Cannabis e insorgenza di psicosi

Ci sono due ipotesi che possono spiegare l’insorgenza di psicosi legato al consumo di cannabis. La prima sostiene che lo stato psicotico può verificarsi sia come risultato di uno specifico effetto farmacologico della sostanza, che come il risultato di esperienze stressanti vissute durante l’intossicazione da cannabis.

La seconda ipotesi è che l’uso della stessa possa generare schizofrenia, o aggravarne i sintomi, in un individuo vulnerabile o predisposto. In particolare l’uso regolare e continuativo sembrerebbe quadruplicare il rischio di sviluppare un Disturbo Schizofrenico (Hautecouverture et al., 2006).

Alcuni studi, che hanno esaminato gli effetti del consumo di cannabis negli adolescenti, hanno rilevato una forte correlazione tra l’uso della sostanza e l‘insorgenza di molti disturbi psichiatrici, come: psicosi da cannabis, depressione e attacchi di panico. Si è rilevato, inoltre, un alto rischio di insorgenza di ideazione suicidaria e di tentativi di suicidio (Iacucci, 2014).

In uno studio longitudinale, condotto in Svezia, su 50.465 maschi svedesi, il follow up condotto dopo 15 anni, ha rilevato che coloro che avevano cominciato a consumare cannabis a 18 anni avevano una probabilità due volte e mezzo maggiore, rispetto ai non consumatori, di ricevere una diagnosi di schizofrenia (Andreasson et al., 1987).

Concludendo, gli studi revisionati hanno dimostrato che gli effetti della cannabis a lungo termine sono spesso sottovalutati e che la maggior parte dei consumatori non conosce i pericoli che un uso/abuso reiterato può causare.

Cannabis: il confine tra benefici e danni

Nel 1961 la Cannabis è stata etichettata come molto pericolosa, ma ora alcuni Paesi la stanno rivalutando, alla luce anche delle nuove scoperte farmacologiche fatte negli ultimi decenni, che hanno portato una nuova ondata di interesse sulle proprietà strutturali e fisiologiche della sostanza, interesse che è aumentato anche a seguito della pubblicazione di numerosi studi sui benefici della cannabis (Campbell, et all.,2001; Lynch e Campbell, 2011), indicandola come un agente terapeutico promettente.

L’aumento dell’evidenza clinica della CTP (cannabis a scopo terapeutico) è stato accompagnato in molti Paesi da un aumento delle pressioni sociali e politiche per cambiare i quadri normativi e legalizzarne quindi l’uso medico. Dal 2013, in Italia è possibile prescrivere cannabis terapeutica (sempre a pagamento).
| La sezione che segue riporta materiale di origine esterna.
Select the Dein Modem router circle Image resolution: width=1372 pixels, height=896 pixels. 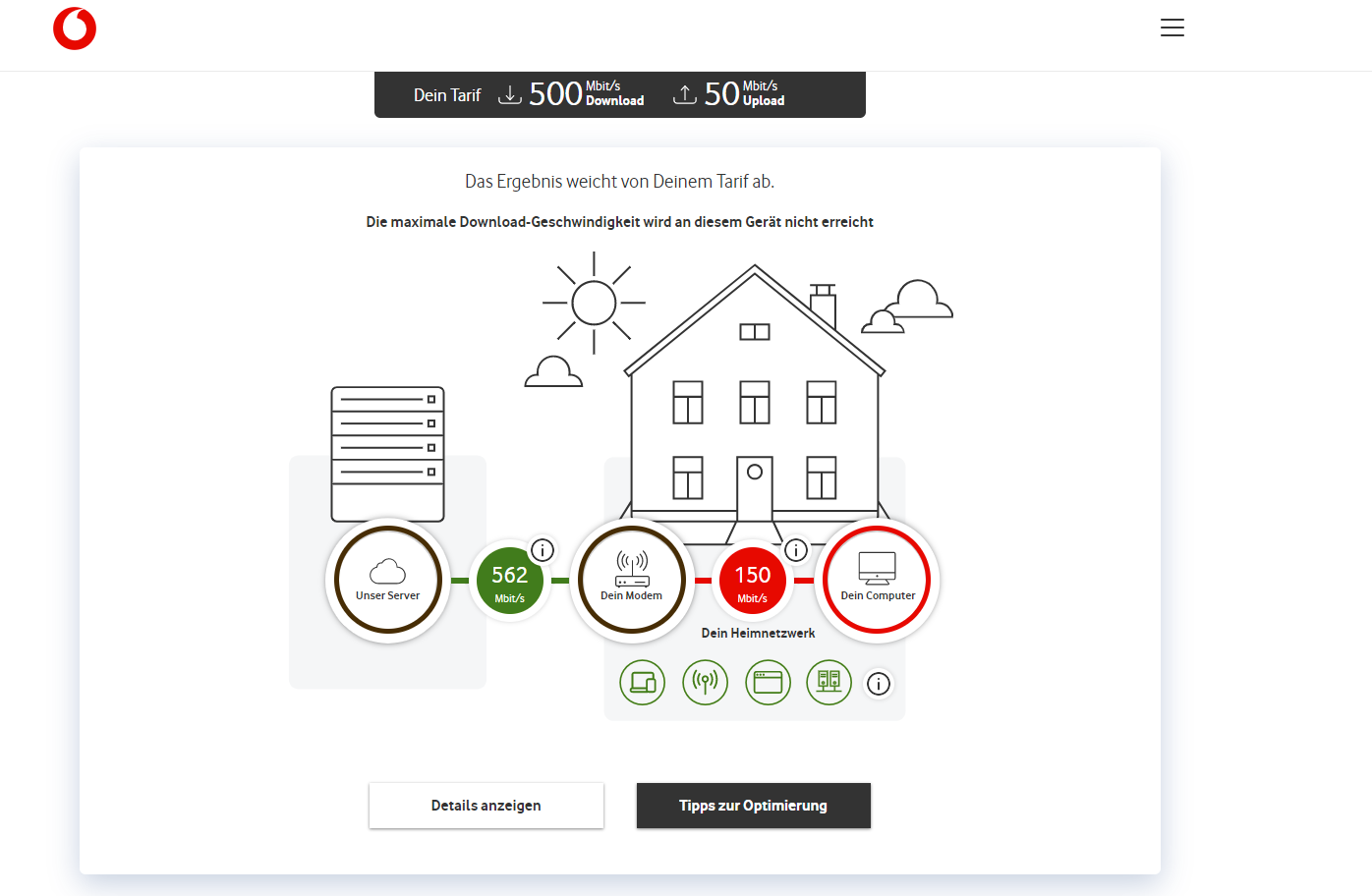(x=632, y=581)
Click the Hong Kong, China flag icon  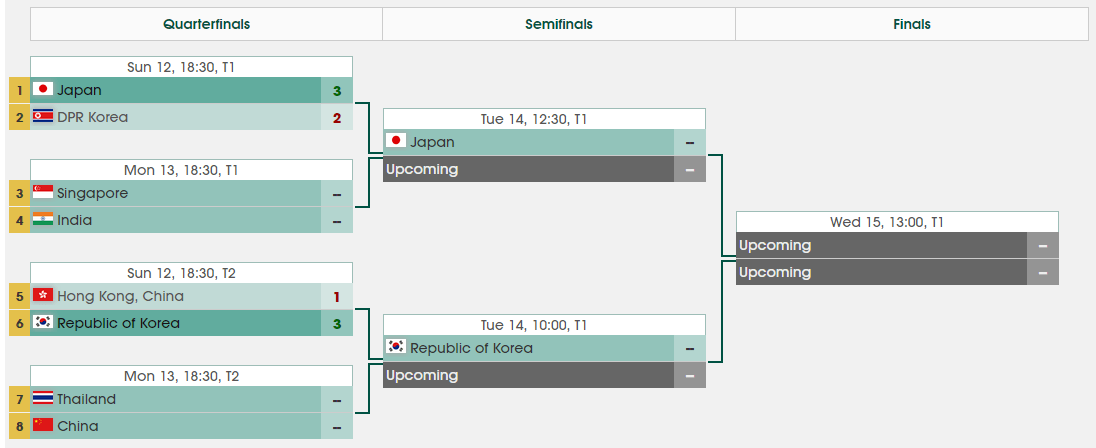(43, 296)
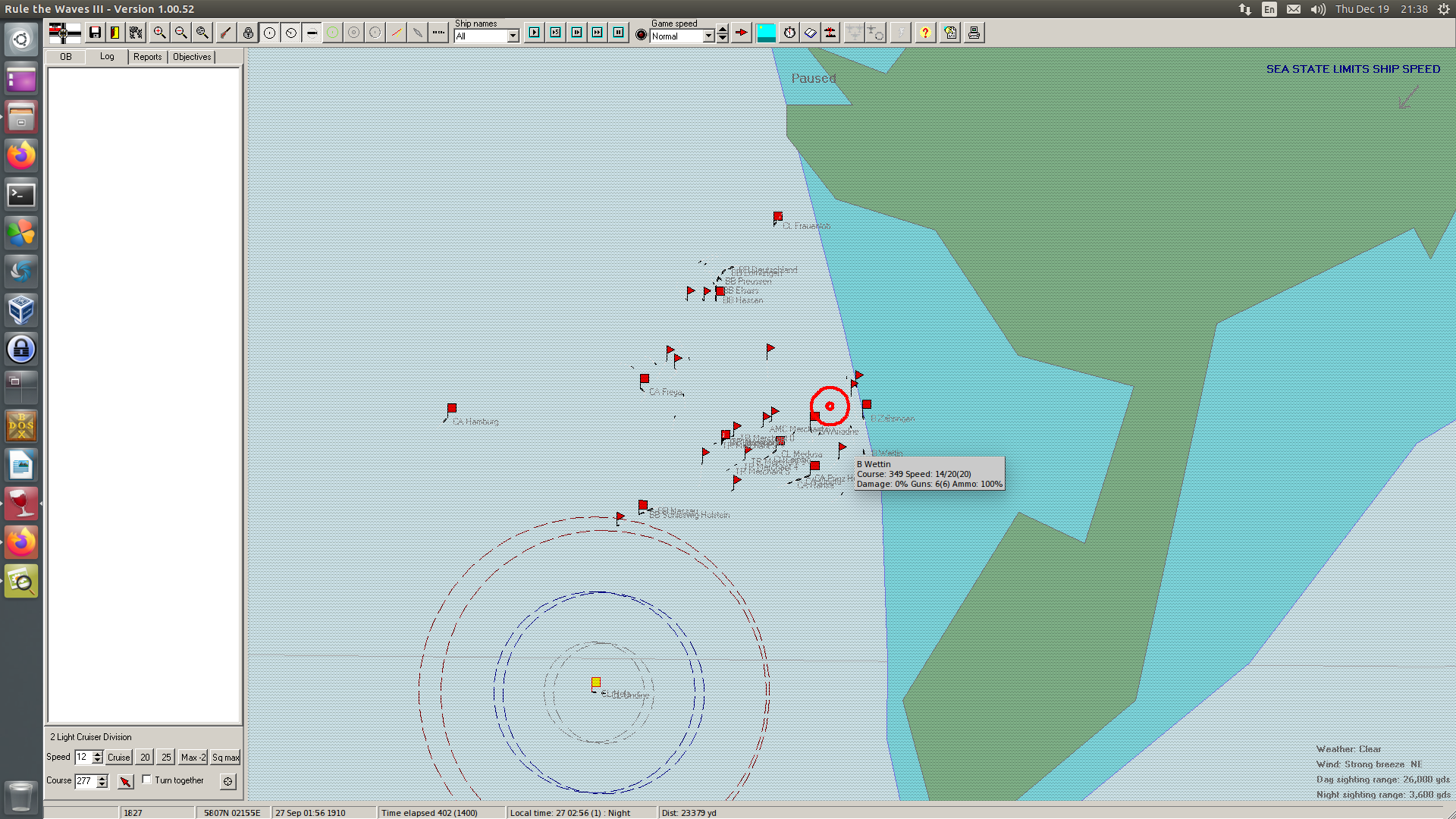The width and height of the screenshot is (1456, 819).
Task: Enable the Turn together checkbox
Action: point(147,780)
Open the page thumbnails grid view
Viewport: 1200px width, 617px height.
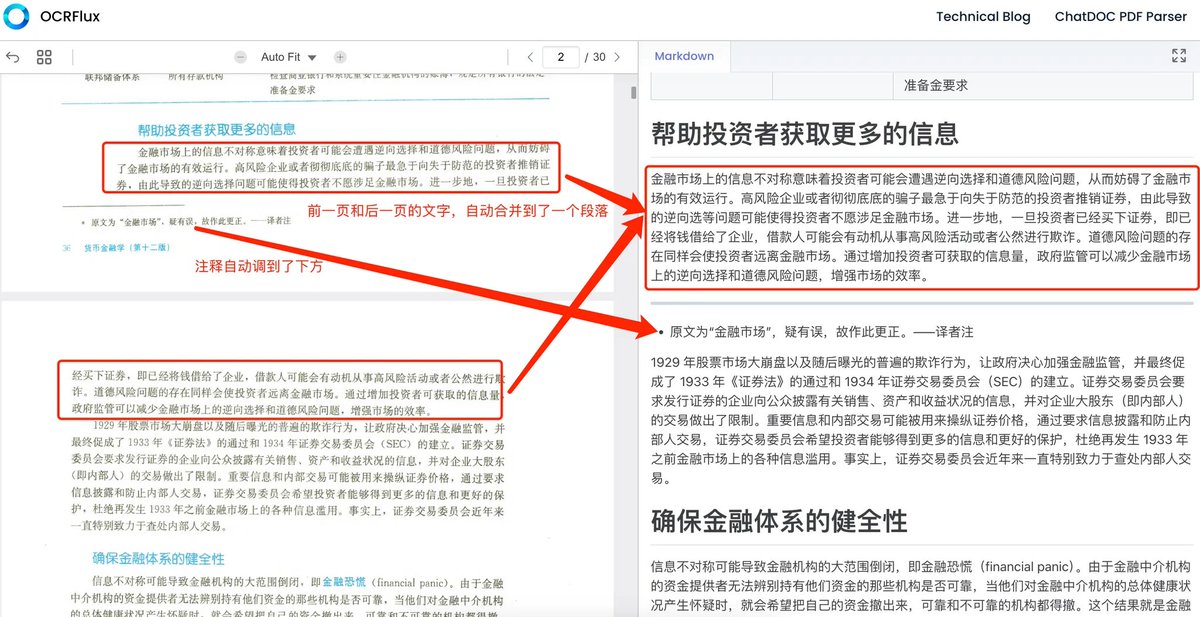[43, 57]

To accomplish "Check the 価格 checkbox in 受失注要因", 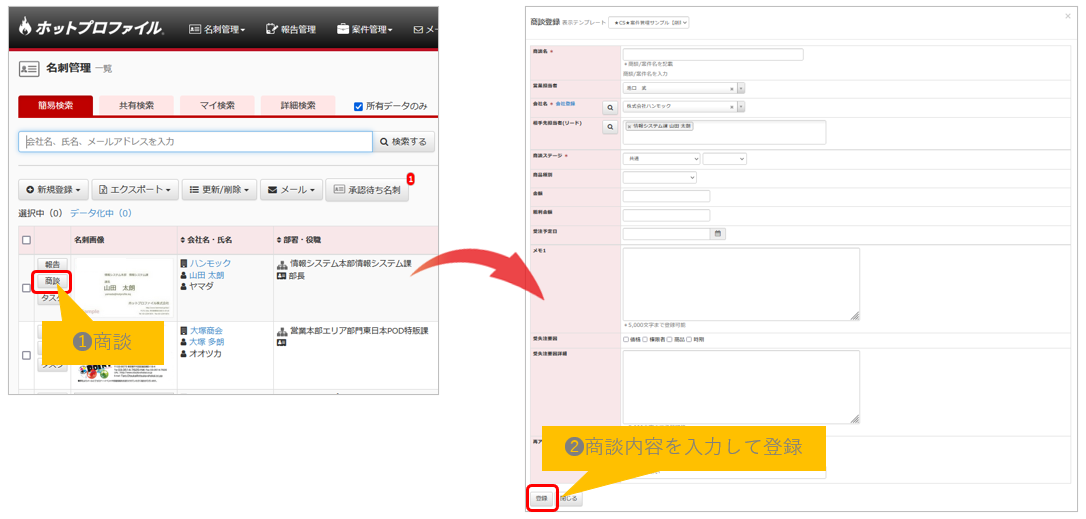I will pyautogui.click(x=626, y=339).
La prescrizione a carico del Servizio Sanitario Nazionale, unicamente per uso terapeutico, è praticabile solo in Toscana, Puglia, Liguria, Campania e in Veneto, ma con limitazioni ulteriori rispetto alle regole nazionali. La prescrizione di cannabis a uso medico in Italia riguarda: il dolore cronico e quello associato a sclerosi multipla e a lesioni del midollo spinale; la nausea e il vomito causati da chemioterapia, radioterapia, terapie per Hiv; la stimolazione dell’appetito nella cachessia, anoressia o in pazienti oncologici o affetti da Aids e nell’anoressia nervosa; l’effetto ipotensivo nel glaucoma; la riduzione dei movimenti involontari del corpo e facciali nella Sindrome di Tourette.

Le prescrizioni si effettuano quando le terapie convenzionali o standard sono inefficaci. Tuttavia, le evidenze scientifiche sui benefici, i dosaggi, le modalità di allestimento, la stabilità del preparato somministrato sono solo alcuni dei dubbi che ancora restano sul corretto utilizzo della cannabis a scopi medici: sono necessari nuovi e più approfonditi studi sulla questione.